Restate word for word, and only, the lines that extend from the line containing "Instruction: Click the Cancel link" through the end of the records below.

━━ Given data

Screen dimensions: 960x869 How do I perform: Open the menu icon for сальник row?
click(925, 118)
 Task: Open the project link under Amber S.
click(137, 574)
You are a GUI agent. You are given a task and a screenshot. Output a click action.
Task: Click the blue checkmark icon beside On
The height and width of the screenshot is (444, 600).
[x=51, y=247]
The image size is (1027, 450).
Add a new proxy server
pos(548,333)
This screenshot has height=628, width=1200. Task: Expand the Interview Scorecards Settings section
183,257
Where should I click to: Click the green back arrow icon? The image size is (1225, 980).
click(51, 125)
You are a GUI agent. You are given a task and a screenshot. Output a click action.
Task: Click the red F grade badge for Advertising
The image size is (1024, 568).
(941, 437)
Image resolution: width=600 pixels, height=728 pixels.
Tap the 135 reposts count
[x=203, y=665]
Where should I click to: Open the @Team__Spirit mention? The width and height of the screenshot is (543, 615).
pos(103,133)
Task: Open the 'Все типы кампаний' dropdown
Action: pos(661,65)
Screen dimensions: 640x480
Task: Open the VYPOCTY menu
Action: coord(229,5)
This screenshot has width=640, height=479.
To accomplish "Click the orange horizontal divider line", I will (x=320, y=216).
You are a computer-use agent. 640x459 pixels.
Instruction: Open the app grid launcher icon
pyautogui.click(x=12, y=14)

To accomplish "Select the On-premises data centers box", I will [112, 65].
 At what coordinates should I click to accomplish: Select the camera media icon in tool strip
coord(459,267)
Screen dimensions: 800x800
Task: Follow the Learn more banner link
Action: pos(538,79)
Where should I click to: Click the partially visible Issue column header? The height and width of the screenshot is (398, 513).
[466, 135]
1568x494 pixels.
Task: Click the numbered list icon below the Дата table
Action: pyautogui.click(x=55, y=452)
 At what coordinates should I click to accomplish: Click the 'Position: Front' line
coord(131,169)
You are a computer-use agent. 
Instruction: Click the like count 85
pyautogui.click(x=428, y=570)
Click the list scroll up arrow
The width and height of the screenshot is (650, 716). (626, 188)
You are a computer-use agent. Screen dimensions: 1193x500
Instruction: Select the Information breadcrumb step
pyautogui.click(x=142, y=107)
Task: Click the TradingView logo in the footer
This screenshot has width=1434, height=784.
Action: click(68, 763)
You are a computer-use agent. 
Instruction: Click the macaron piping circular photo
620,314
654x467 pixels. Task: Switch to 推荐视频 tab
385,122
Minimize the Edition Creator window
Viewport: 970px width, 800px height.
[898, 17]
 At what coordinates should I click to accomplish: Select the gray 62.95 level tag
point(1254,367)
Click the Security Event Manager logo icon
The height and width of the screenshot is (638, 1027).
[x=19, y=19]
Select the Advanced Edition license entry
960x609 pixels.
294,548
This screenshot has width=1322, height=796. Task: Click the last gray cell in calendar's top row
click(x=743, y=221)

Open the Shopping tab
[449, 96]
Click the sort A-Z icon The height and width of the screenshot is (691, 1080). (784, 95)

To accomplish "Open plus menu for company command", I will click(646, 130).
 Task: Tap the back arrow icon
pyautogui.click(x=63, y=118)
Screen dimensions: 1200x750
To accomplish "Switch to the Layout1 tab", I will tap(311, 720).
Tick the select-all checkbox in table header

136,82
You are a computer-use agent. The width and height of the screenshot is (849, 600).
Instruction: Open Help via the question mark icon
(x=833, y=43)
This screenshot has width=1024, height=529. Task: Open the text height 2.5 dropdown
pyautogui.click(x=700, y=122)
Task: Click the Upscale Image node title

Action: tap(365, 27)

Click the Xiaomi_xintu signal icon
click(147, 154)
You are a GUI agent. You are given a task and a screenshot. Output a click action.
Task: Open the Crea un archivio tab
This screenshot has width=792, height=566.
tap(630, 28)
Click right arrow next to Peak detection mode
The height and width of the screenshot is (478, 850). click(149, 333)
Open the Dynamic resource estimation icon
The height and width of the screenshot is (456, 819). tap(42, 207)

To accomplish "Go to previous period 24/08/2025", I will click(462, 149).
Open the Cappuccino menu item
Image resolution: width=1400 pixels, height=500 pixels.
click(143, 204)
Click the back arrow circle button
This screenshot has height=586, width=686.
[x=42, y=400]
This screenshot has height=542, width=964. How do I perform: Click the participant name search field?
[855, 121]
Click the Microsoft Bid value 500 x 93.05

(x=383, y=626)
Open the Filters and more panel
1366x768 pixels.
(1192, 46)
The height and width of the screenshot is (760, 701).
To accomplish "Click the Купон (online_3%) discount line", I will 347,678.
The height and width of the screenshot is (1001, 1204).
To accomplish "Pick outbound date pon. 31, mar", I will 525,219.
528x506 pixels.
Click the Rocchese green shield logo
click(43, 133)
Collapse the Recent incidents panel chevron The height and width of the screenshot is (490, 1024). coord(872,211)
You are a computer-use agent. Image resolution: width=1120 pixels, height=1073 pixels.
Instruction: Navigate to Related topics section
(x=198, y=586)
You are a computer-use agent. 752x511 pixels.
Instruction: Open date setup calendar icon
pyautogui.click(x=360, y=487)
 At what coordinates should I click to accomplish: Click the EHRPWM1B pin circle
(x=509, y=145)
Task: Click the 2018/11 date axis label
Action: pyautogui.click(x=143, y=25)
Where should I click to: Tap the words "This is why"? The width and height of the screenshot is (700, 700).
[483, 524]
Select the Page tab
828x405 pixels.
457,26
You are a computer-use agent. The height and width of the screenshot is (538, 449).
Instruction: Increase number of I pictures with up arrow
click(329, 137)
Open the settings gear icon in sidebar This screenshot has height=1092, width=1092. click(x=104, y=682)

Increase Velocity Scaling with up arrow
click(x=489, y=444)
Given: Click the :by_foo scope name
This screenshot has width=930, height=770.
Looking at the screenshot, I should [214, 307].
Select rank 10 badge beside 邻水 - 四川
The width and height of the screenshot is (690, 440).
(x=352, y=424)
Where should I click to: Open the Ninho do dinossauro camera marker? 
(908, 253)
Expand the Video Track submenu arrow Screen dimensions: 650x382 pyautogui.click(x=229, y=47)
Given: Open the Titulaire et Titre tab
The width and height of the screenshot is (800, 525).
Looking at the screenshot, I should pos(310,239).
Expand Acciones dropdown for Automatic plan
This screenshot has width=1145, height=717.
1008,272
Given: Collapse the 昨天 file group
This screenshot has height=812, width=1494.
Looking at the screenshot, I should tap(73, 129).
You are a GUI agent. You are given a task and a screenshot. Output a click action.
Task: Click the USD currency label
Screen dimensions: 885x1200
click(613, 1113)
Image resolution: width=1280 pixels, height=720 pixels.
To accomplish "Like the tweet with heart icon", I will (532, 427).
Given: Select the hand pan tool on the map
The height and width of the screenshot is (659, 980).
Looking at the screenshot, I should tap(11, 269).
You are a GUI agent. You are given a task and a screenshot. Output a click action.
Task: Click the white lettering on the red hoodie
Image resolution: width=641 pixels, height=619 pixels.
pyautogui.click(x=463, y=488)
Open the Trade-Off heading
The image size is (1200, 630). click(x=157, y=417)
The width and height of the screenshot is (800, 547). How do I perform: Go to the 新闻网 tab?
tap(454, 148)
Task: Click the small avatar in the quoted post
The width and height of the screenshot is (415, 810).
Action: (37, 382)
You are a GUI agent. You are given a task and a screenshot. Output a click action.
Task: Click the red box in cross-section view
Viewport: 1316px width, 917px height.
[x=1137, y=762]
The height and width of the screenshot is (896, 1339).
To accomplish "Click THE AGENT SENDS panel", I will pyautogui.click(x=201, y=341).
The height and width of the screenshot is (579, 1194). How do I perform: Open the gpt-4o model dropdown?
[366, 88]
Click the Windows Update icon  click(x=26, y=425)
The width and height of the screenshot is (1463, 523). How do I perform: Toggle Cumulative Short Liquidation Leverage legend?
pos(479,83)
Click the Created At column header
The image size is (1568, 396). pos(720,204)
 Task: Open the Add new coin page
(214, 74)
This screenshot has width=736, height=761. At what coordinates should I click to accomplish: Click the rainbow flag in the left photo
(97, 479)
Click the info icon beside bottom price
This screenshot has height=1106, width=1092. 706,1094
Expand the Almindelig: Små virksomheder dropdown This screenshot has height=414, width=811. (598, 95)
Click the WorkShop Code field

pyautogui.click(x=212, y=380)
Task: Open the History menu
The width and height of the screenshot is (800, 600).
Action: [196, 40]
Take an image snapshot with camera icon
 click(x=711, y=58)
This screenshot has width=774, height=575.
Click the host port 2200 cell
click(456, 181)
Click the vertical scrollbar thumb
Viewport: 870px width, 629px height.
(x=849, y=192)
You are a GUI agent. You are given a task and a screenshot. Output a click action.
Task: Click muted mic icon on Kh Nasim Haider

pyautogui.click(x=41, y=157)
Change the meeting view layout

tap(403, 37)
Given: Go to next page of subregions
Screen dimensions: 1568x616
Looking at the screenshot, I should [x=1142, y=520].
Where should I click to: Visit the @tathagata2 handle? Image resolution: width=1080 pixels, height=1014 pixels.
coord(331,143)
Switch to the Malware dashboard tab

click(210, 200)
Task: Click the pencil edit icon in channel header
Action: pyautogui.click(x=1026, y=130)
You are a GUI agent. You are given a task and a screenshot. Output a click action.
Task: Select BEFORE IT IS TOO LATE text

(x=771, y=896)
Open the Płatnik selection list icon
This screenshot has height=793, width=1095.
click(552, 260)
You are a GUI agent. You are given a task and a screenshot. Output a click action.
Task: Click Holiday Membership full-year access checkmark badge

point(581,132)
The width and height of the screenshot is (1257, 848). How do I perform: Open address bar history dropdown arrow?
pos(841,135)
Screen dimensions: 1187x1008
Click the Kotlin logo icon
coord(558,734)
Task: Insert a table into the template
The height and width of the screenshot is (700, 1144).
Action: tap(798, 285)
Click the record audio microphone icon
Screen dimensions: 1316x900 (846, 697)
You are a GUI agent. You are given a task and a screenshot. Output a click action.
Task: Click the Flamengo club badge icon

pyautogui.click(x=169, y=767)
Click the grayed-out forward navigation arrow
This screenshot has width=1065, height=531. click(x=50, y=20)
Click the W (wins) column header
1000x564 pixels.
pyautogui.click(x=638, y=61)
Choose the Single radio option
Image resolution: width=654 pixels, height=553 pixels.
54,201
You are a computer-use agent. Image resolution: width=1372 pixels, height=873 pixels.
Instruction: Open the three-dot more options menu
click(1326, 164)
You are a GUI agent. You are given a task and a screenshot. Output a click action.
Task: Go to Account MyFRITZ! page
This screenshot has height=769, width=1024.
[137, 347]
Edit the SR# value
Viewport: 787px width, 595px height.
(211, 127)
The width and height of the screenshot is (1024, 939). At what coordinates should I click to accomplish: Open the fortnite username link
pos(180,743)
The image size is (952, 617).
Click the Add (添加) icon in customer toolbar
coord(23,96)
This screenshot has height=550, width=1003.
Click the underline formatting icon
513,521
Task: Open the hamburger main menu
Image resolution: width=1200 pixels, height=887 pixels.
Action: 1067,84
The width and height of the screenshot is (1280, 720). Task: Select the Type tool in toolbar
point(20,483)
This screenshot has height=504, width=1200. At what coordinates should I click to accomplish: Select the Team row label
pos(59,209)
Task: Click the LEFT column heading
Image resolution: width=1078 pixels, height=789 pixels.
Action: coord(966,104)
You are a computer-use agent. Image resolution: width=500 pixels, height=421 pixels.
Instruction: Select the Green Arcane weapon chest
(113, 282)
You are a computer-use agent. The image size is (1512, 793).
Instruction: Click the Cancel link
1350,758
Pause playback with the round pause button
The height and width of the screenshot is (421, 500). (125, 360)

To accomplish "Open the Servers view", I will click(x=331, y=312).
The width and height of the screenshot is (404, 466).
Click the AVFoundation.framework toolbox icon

━━━━

◆ **Problem solution**
Instruction: Click the Cancel link
1350,758
Pause playback with the round pause button
The height and width of the screenshot is (421, 500). (125, 360)

To accomplish "Open the Servers view", I will click(x=331, y=312).
The width and height of the screenshot is (404, 466).
Click the AVFoundation.framework toolbox icon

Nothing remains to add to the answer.